At $42 McDermott trades at 14x 2008 earning estimates, or about HALF of what Buffalo Wild Wings (BWLD) trades at (just trying to point out the wide discrepancies among totally disparate sectors). Fluor, along with Jacobs Engineering Group (JEC) always carries a high premium to the peer group and is at 24x 2008 earnings estimates. McDermott is now trading at levels seen a year ago; if the $40 level does not hold, technicals say we are heading to $35; if that does not hold we go back to early 2007 prices of $25... despite far higher earnings. If the $40 level DOES hold, then one could make a claim for a double bottom


- McDermott International, Inc. (NYSE:MDR - News) (“McDermott” or the “Company”) today reported net income of $177.5 million, or $0.77 per diluted share, for the 2008 second quarter, compared to net income of $149.4 million, or $0.66 per diluted share, for the corresponding period in 2007.

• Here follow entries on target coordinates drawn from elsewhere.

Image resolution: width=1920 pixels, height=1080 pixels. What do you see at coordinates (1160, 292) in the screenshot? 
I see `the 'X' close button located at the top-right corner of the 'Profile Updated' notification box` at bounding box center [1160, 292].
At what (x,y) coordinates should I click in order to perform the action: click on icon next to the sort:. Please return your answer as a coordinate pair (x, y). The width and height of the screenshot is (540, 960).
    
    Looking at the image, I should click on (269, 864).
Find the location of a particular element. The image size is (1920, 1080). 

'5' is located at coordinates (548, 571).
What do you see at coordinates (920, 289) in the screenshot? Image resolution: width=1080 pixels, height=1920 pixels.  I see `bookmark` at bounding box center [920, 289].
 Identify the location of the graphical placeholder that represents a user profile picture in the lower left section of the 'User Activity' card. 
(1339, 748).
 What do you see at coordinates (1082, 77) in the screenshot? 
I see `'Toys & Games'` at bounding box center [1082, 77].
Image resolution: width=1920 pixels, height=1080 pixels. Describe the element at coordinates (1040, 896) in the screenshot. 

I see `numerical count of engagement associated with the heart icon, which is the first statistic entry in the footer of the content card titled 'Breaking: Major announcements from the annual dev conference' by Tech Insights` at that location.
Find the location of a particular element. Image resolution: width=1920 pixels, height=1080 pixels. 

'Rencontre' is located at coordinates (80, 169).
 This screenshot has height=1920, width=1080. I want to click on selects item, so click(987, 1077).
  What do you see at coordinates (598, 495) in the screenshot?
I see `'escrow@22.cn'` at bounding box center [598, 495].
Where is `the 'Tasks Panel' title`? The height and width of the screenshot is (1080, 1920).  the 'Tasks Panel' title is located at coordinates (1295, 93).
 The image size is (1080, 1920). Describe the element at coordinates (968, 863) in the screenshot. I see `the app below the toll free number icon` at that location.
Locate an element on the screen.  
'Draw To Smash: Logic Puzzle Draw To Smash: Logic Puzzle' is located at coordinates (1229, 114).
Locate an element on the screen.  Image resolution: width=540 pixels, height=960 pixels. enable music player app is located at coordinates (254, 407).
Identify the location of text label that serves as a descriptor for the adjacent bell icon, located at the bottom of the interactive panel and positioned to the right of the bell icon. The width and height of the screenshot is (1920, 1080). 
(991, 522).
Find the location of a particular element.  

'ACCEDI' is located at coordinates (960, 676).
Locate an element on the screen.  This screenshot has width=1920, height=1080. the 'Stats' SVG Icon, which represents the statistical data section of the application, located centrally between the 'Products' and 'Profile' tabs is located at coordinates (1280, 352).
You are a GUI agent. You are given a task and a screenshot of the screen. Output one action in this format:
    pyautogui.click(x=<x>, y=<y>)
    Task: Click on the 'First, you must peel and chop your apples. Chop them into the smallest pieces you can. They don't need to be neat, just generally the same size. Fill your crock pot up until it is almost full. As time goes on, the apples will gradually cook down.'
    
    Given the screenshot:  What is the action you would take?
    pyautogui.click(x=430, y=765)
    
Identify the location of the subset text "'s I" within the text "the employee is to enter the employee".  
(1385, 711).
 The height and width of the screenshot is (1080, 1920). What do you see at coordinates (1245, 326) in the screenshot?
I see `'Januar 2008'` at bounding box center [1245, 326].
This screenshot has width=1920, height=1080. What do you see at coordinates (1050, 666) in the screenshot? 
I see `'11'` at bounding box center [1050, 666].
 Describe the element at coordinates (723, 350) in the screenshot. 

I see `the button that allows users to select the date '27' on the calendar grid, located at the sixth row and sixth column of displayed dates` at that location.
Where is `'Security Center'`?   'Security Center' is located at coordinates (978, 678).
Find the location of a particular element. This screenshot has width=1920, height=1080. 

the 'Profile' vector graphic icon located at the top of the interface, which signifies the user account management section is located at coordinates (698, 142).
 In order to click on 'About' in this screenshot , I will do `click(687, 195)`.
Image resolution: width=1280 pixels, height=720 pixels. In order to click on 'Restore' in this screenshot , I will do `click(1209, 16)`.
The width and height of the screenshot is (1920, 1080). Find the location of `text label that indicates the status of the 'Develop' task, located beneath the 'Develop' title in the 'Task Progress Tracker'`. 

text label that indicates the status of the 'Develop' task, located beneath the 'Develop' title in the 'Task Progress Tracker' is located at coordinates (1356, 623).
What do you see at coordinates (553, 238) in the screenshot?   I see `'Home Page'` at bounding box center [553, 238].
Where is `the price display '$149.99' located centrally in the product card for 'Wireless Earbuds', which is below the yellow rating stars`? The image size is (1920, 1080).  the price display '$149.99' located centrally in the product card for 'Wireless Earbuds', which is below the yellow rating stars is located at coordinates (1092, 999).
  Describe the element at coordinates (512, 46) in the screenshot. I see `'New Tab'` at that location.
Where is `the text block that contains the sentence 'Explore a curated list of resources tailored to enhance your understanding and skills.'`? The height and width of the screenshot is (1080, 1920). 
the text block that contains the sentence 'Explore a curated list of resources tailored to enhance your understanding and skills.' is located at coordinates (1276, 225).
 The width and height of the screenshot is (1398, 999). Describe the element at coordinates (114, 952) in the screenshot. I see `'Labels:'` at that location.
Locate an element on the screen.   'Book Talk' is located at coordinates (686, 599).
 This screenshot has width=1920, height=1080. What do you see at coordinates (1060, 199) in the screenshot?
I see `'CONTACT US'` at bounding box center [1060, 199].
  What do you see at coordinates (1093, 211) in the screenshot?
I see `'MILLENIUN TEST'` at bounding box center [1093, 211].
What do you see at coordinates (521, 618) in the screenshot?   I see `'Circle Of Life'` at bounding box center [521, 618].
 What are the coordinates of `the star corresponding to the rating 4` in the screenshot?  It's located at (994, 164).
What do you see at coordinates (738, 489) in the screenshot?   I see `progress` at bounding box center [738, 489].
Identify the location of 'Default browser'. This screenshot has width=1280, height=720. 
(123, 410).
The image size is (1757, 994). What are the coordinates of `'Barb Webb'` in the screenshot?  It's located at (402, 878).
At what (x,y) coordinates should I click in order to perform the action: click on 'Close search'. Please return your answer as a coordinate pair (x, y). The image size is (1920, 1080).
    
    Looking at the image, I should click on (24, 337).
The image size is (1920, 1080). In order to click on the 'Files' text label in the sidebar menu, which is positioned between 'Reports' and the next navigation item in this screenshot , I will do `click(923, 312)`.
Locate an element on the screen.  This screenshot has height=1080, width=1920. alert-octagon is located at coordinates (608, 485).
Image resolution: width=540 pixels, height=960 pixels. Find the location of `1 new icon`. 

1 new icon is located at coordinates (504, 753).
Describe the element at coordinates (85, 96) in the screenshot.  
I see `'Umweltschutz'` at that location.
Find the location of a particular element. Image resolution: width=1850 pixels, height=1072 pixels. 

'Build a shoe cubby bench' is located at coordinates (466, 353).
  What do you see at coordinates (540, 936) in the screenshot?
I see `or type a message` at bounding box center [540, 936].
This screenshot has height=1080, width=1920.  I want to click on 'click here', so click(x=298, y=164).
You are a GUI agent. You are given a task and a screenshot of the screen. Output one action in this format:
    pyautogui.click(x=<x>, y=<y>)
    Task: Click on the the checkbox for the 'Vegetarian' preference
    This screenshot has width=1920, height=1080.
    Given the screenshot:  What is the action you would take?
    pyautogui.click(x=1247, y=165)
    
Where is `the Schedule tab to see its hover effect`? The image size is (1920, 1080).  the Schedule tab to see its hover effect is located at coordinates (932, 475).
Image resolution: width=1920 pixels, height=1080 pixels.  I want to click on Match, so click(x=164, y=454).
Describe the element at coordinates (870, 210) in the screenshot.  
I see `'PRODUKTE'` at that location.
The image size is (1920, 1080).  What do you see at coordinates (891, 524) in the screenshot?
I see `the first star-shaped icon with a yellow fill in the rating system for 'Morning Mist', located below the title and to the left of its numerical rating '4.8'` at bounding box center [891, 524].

- McDermott’s revenues in the second quarter of 2008 were $1,792.6 million, an increase of 26.4 percent compared to $1,418.1 million in the corresponding period in 2007. The year-over-year improvement in Company revenues was primarily the result of a 50 percent increase from the Offshore Oil & Gas Construction segment.
- Revenue rose by 37 percent to $5.8 billion, up from $4.2 billion in the second quarter of 2007, driven primarily by significant growth in the Oil & Gas and Power segments.
- Net earnings rose 119 percent to $209 million, or $1.13 per diluted share, compared with $96 million or $0.53 per diluted share for the same period last year.
- Operating profit for the quarter more than doubled to $392 million, compared with $187 million in the second quarter of 2007. All business segments contributed to this positive result by posting solid growth in profit over last year.
- Second quarter results included a pre-tax gain of $79 million, or $0.26 per diluted share, from the sale of its joint venture interest in the Greater Gabbard Offshore Wind Farm project.
- Operating margins rose to 6.8 percent, reflecting improvement in all segments. Excluding the Greater Gabbard sale, operating margins were 5.4 percent, up from 4.4 percent a year ago.
- New project awards for the second quarter were a record $6.4 billion, compared to $5.8 billion in new awards a year ago. The quarter included a $1.8 billion award for the Greater Gabbard Offshore Wind Farm power project in the United Kingdom, which will provide carbon neutral, renewable electricity for more than 415,000 homes [May 16: Fluor as a Wind Play? $1.8 Billion Says Yes]
- Consolidated backlog rose to another new company record of $33.0 billion, up 28 percent from a year ago and up $1.5 billion over the prior quarter. (the market says all/much/most of this will go away once oil goes back to where it was... last August)
- “We are encouraged by the strength of our financial results to date, and see substantial opportunity for the balance of the year,” said Chief Financial Officer Mike Steuert. “As a result, we are increasing our full year guidance for Earnings Per Share to a range of $3.65 to $3.80 per share for 2008.” This compares with previous guidance of $3.30 to $3.45 per share after adjusting for a two-for-one stock split that was effective on July 16, 2008.
Looking forward the question is to keep McDermott or not - while growth is nothing special, the valuation is quite low. I don't have a Value Line Survey in front of me but I could estimate it's somewhere near the lower end of its range. Considering I like the business prospects of Foster Wheeler (FWLT) slightly more than McDermott and it now trades at the same forward multiple (on faster growth) I'll probably exit McDermott. Both FWLT and MDR have similar destroyed charts. [Aug 6: Foster Wheeler - Solid Numbers]
I continue to be perplexed by Foster Wheeler - it posts similar growth numbers to Fluor but trades at 14x instead of 24x earnings. Backlog is not growing quite as fast, but why it trades at such a discount is a great question.